Peng Xie, Hui-Qin Li, Xia Huang
Operating Room, West China Hospital, Sichuan University/West China School of Nursing, Sichuan University, Chengdu, 610041, Sichuan province, People's Republic of China.
Mental Health Center, West China Hospital, Sichuan University/West China School of Nursing, Sichuan University, Chengdu, 610041, Sichuan province, People's Republic of China.
Support Care Cancer. 2023 Mar 25;31(4):234. doi: 10.1007/s00520-023-07699-2.
The purposes of this discrete choice experiment are as follows: (1) quantify the relevant characteristics that may affect the follow-up selection of gastric cancer patients after surgery and (2) explore the differences in follow-up preferences of gastric cancer patients at different stages and reveal the change trend of preferences over time, thereby providing references for the formulation and optimization of follow-up strategies.
A survey instrument that was developed using the design principle of a discrete choice experiment investigated gastric cancer patients on the day of discharge, and at 3 months, 6 months, and 12 months after discharge. In Stata 15.0, a mixed logit model was used to explore the preferences of gastric cancer patients after surgery at different stages, the willingness to pay was calculated, and the NLCOM command was used to simulate the follow-up uptake rates of different attribute levels at different stages.
On the day of discharge, and 3 months, 6 months, and 12 months after discharge, the most important attribute levels of gastric cancer patients after surgery were "thoroughness-very thorough," "method-face-to-face," "thoroughness-very thorough," and "provider-specialist nurse," respectively, and patients were willing to pay more for these services. Patients' preference for the attribute level "very thorough" decreased over time, while their preferences for "specialist doctors" as follow-up providers remained relatively stable. Furthermore, the attribute levels with the greatest effect on receiving the baseline follow-up program varied across stages.
The gastric cancer patients' preferences for follow-up change over time, and the time factor should be considered when developing follow-up strategies.
本离散选择实验的目的如下:(1)量化可能影响胃癌患者术后随访选择的相关特征;(2)探究不同阶段胃癌患者随访偏好的差异,揭示偏好随时间的变化趋势,从而为随访策略的制定和优化提供参考。

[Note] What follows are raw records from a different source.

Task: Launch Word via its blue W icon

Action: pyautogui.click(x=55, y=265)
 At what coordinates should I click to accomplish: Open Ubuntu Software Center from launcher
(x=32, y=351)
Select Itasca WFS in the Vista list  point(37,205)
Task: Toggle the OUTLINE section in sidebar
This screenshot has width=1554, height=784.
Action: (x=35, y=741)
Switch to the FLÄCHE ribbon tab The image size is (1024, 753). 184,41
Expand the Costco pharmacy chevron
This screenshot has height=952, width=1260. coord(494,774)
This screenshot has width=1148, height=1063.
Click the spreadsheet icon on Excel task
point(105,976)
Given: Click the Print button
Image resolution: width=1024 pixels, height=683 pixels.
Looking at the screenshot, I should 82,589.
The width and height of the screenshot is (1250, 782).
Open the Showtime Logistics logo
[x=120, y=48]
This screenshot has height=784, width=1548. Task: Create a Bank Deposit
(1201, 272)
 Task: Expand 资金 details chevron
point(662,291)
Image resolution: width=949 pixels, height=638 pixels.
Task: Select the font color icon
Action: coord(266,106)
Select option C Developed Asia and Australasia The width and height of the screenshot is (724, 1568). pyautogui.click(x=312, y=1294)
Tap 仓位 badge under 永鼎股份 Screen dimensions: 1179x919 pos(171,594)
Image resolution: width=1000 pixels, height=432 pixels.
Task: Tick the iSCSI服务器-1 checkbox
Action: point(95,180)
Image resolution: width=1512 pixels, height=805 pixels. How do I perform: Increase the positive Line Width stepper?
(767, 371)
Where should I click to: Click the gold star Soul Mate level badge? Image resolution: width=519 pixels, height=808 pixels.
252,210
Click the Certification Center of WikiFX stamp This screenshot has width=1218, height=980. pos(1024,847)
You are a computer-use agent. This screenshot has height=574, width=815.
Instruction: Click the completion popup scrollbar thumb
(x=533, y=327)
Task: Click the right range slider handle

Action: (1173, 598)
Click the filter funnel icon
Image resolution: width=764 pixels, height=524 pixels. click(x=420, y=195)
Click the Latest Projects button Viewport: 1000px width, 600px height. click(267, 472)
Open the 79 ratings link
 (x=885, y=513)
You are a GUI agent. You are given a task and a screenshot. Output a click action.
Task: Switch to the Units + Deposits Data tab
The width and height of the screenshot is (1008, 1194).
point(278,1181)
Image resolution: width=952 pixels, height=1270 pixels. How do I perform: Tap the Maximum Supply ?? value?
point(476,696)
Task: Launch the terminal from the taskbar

采用离散选择实验的设计原则开发的调查问卷,在出院当天以及出院后3个月、6个月和12个月对胃癌患者进行调查。在Stata 15.0中,使用混合逻辑模型探究不同阶段胃癌患者术后的偏好,计算支付意愿,并使用NLCOM命令模拟不同阶段不同属性水平的随访接受率。
在出院当天以及出院后3个月、6个月和12个月,胃癌患者术后最重要的属性水平分别为“彻底程度-非常彻底”“方式-面对面”“彻底程度-非常彻底”和“提供者-专科护士”,患者愿意为这些服务支付更多费用。患者对“非常彻底”属性水平的偏好随时间下降,而对“专科医生”作为随访提供者的偏好相对稳定。此外,对接受基线随访方案影响最大的属性水平在不同阶段有所不同。
胃癌患者对随访的偏好随时间变化,在制定随访策略时应考虑时间因素。